At the line with "This screenshot has height=819, width=1456.", start transcribing; stop after the last line of the data below. Keep it exact and leave pictures out.

(Collected data entries)
::::

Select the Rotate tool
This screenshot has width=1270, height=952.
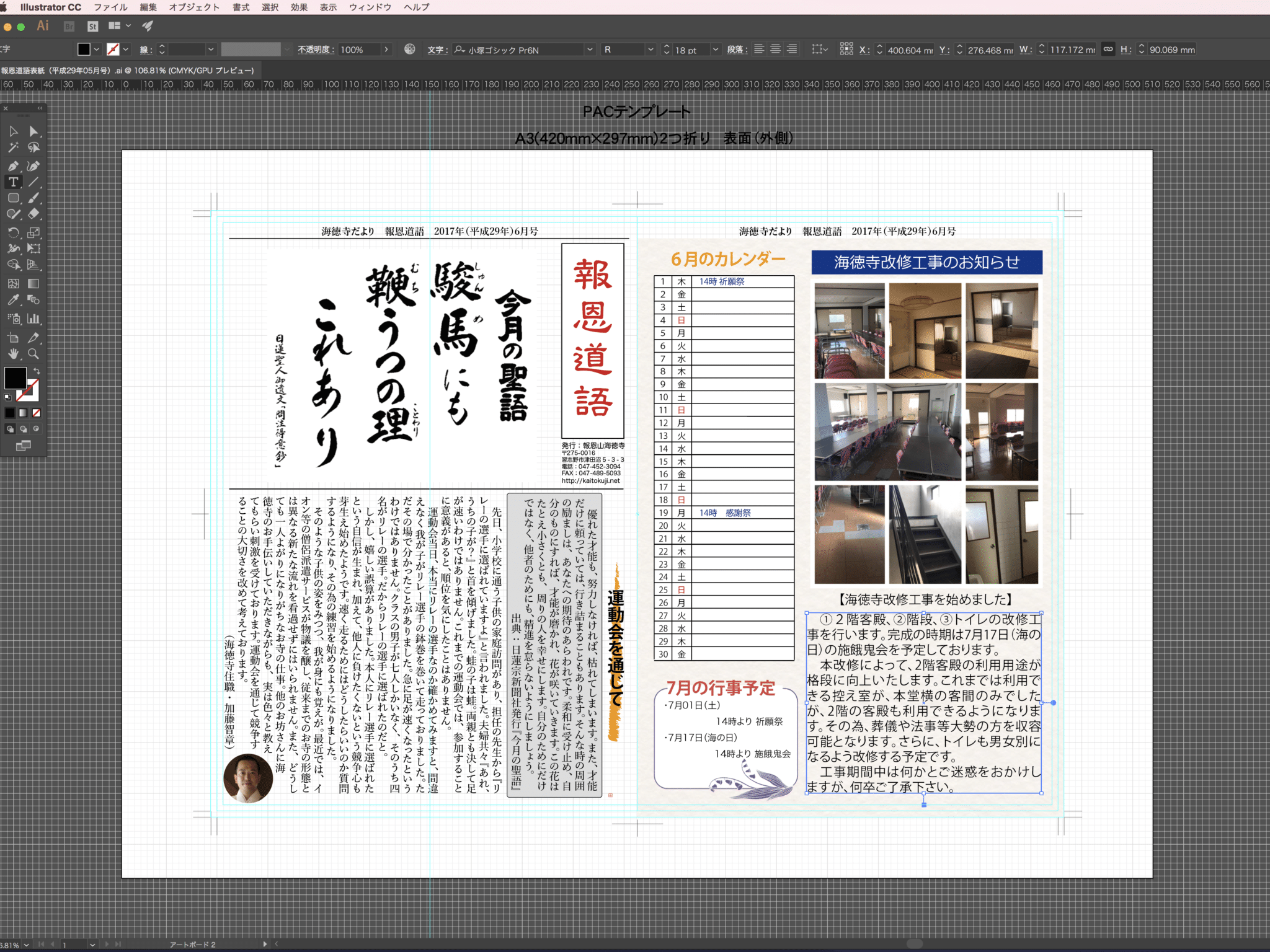pyautogui.click(x=13, y=233)
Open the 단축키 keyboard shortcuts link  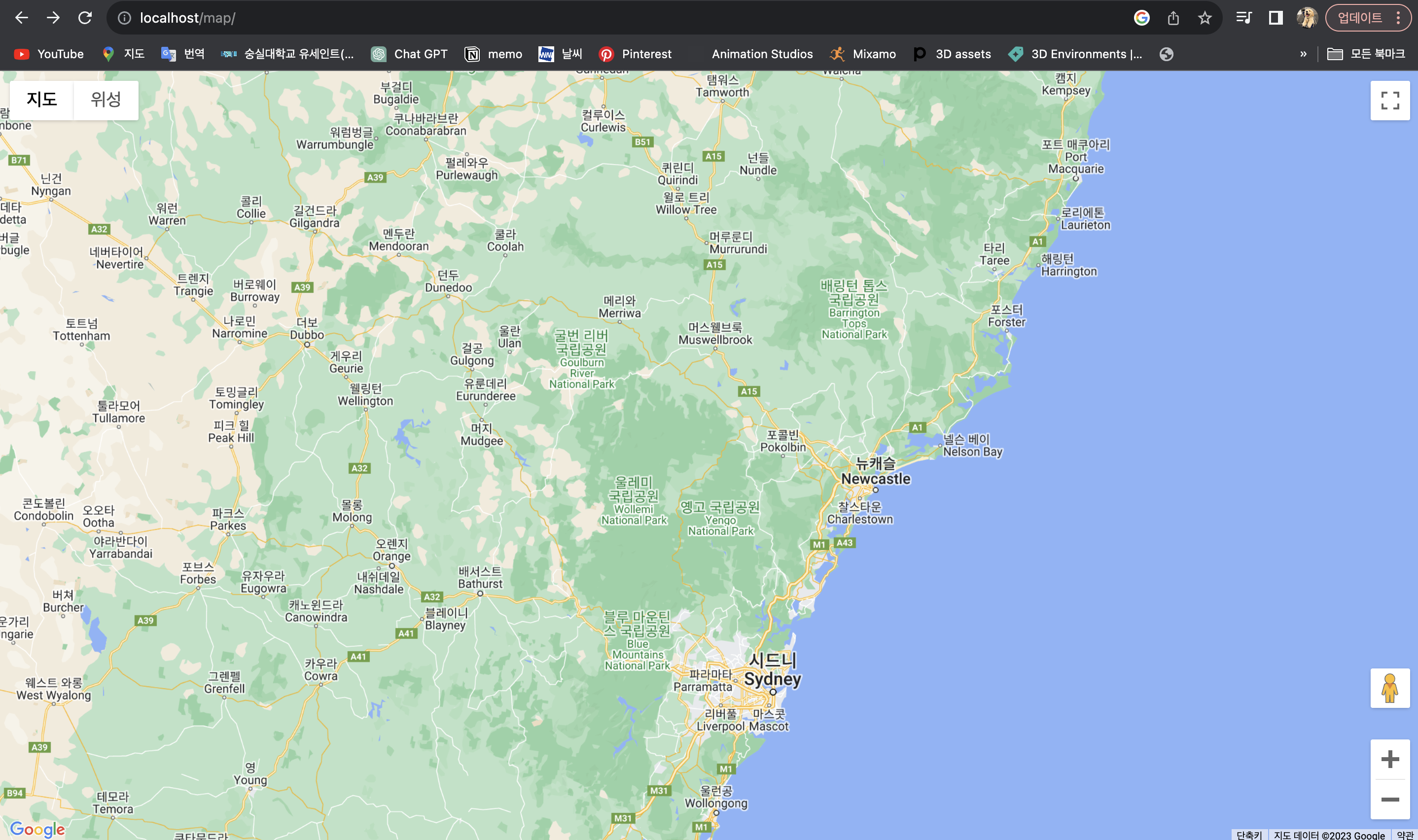1249,835
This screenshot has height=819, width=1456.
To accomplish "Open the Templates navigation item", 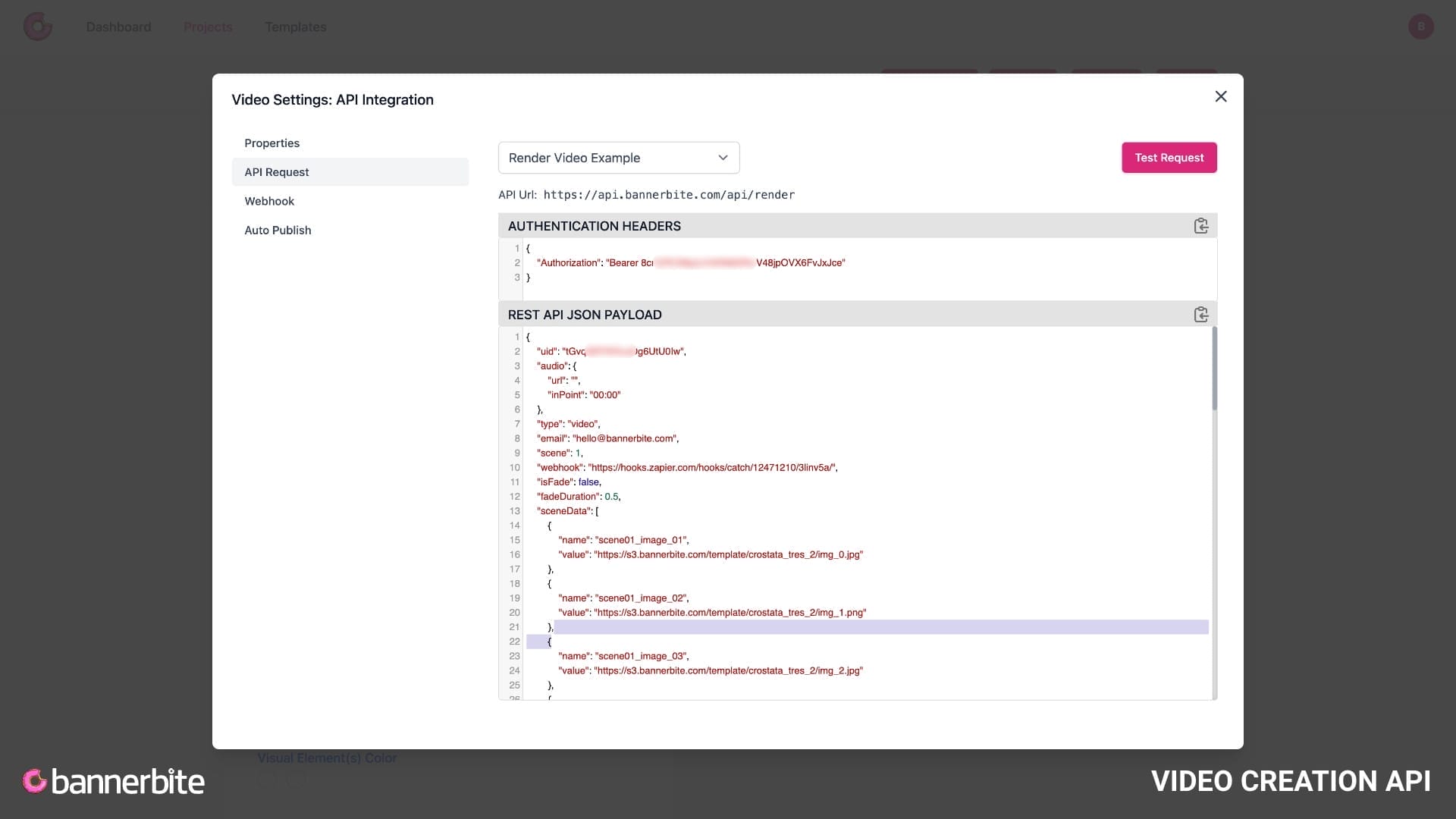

::::

> [Output of the task]:
This screenshot has height=819, width=1456.
To accomplish "Open the Templates navigation item", 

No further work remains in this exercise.